• Exercise description
Beginning at the line that contains "ÖNCÜ GENÇLİK YENİ GENEL SEKRETERİNİ SEÇTİ (59, 2110)" and finishing at the line that contains "[Share a link", output the data below exactly. Include both end lines and no pictures.

• Information supplied
····················
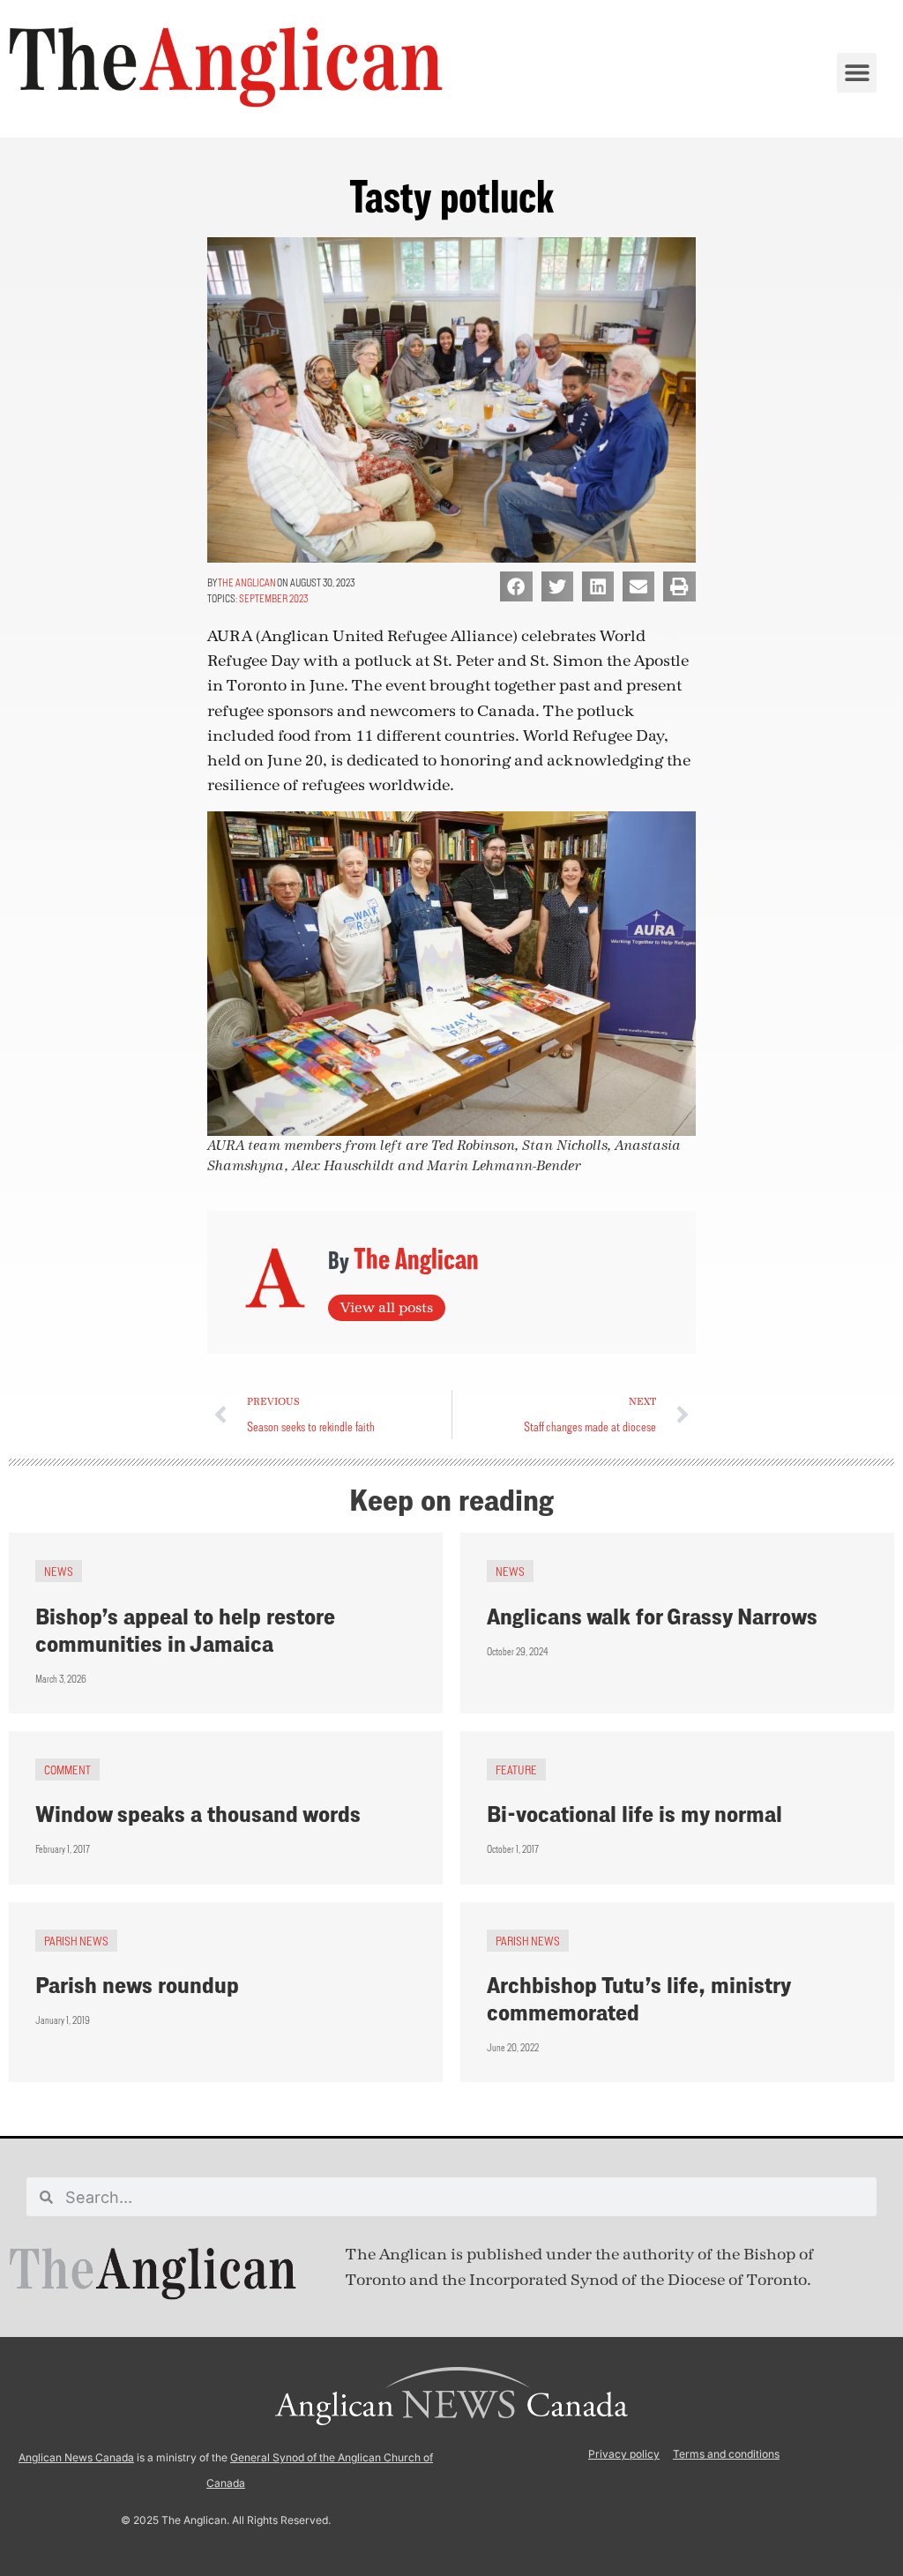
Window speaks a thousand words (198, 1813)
····················
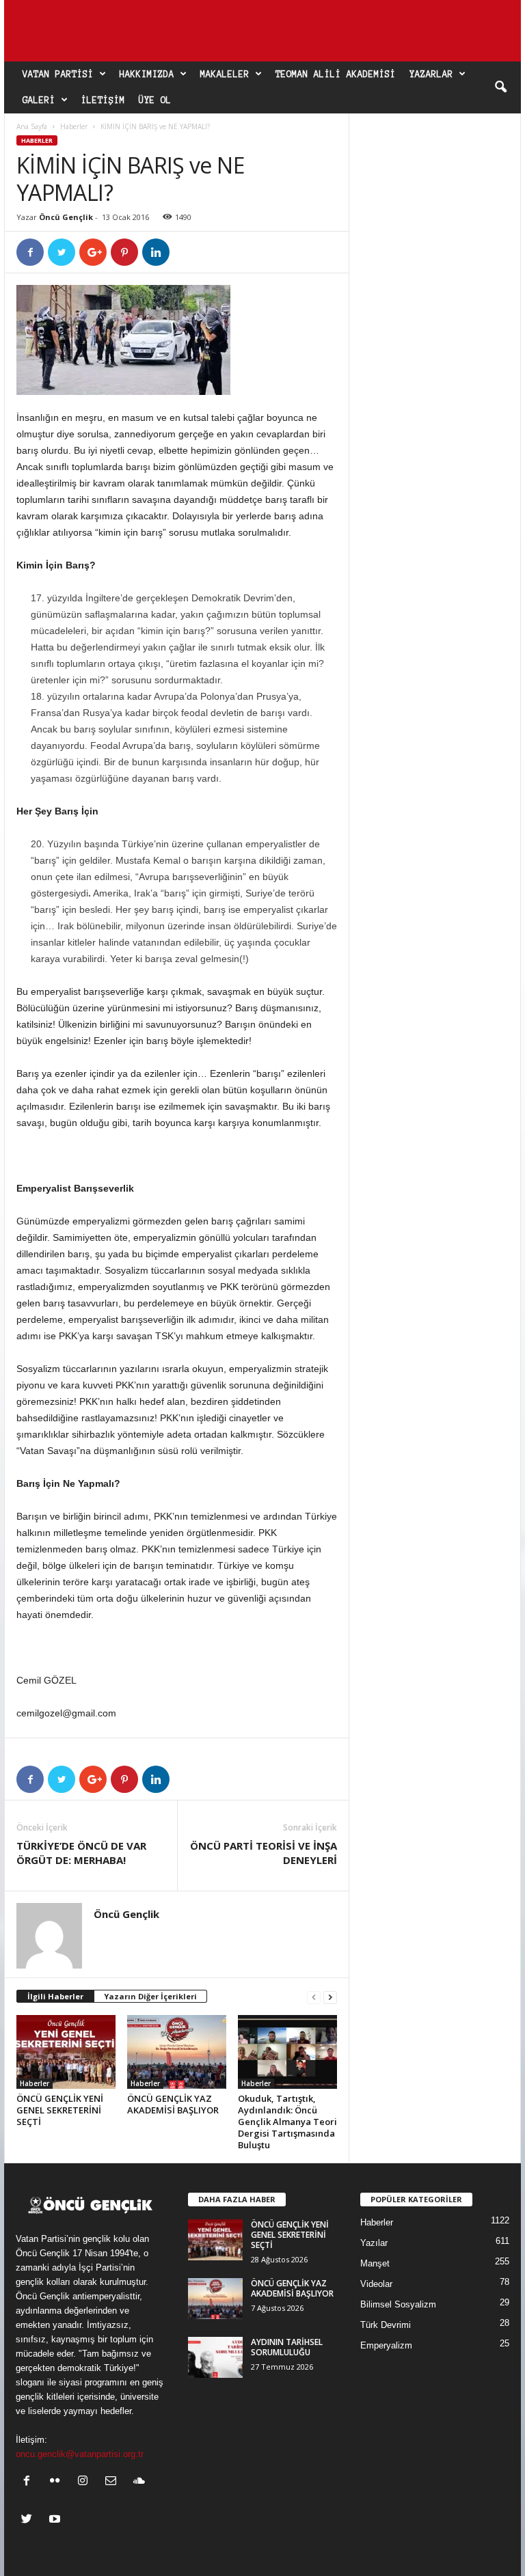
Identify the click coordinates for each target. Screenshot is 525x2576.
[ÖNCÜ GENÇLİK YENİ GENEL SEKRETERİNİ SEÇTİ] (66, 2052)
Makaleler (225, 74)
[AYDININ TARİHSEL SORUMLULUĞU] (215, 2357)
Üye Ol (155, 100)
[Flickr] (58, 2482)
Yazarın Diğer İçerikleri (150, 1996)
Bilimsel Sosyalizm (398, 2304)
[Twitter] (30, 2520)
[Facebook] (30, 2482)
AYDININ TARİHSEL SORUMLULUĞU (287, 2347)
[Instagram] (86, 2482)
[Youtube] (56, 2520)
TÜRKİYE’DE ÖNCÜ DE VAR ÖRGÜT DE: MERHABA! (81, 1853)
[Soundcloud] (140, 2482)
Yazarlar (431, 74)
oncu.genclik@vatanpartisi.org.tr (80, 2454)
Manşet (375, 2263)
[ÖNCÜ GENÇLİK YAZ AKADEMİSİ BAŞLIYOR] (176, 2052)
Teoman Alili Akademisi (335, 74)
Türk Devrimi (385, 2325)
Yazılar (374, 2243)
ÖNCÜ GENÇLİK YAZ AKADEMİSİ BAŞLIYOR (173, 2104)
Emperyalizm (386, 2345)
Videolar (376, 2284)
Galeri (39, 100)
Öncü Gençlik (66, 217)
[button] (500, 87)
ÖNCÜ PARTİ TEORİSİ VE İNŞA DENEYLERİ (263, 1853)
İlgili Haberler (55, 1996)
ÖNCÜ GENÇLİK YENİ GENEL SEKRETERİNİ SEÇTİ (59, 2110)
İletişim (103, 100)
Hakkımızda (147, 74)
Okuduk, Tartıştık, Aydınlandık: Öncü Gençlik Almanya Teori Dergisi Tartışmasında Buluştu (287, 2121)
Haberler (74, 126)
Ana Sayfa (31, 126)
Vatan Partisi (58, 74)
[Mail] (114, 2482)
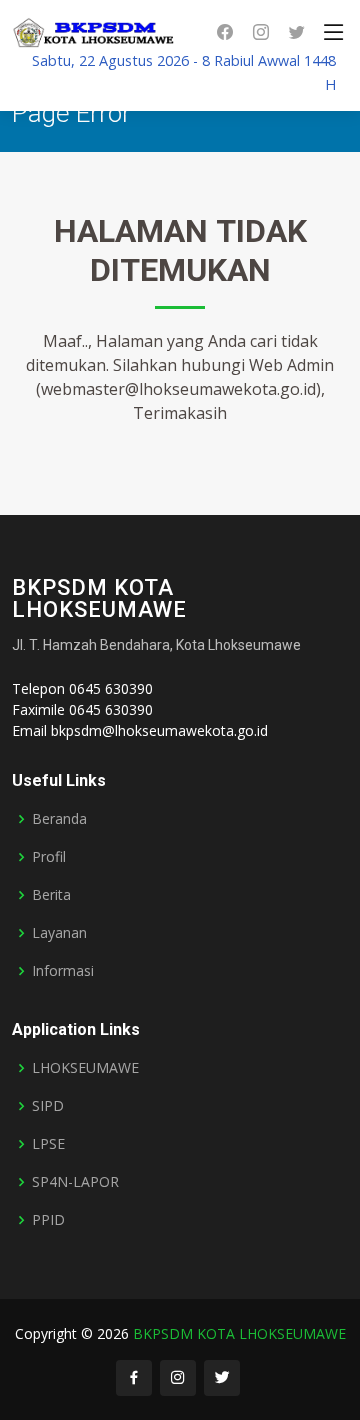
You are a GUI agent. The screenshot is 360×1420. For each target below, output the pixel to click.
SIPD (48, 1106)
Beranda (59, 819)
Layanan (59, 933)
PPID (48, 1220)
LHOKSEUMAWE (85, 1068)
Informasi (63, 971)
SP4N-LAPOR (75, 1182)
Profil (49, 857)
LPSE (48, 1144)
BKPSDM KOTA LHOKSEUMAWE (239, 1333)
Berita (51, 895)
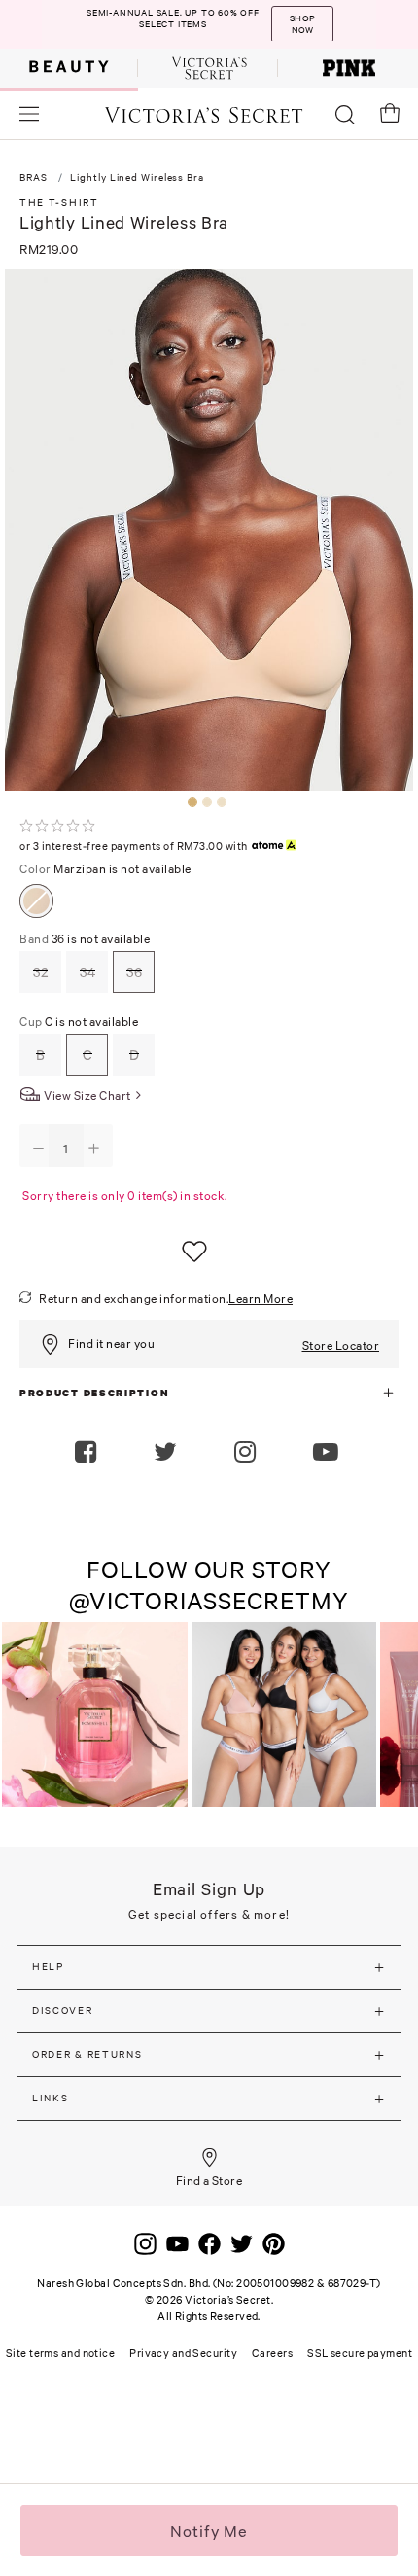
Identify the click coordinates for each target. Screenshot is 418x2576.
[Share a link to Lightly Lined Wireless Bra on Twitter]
····················
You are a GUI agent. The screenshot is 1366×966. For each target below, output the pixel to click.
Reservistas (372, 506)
····················
• Your response
ÖNCÜ GENÇLİK YENİ GENEL SEKRETERİNİ SEÇTİ (59, 2110)
İletişim (103, 100)
Hakkımızda (147, 74)
Okuduk, Tartıştık, Aydınlandık: Öncü Gençlik Almanya Teori Dergisi Tartışmasında Buluştu (287, 2121)
Haberler (74, 126)
Ana Sayfa (31, 126)
Vatan Partisi (58, 74)
[Mail] (114, 2482)
You are a GUI agent. The screenshot is 360×1420. For each target below, output the pixel to click.
SIPD (48, 1106)
Beranda (59, 819)
Layanan (59, 933)
PPID (48, 1220)
LHOKSEUMAWE (85, 1068)
Informasi (63, 971)
SP4N-LAPOR (75, 1182)
Profil (49, 857)
LPSE (48, 1144)
BKPSDM KOTA LHOKSEUMAWE (239, 1333)
Berita (51, 895)
Identify the click coordinates for each target. Screenshot is 418x2576.
[Share a link to Lightly Lined Wireless Bra on Twitter]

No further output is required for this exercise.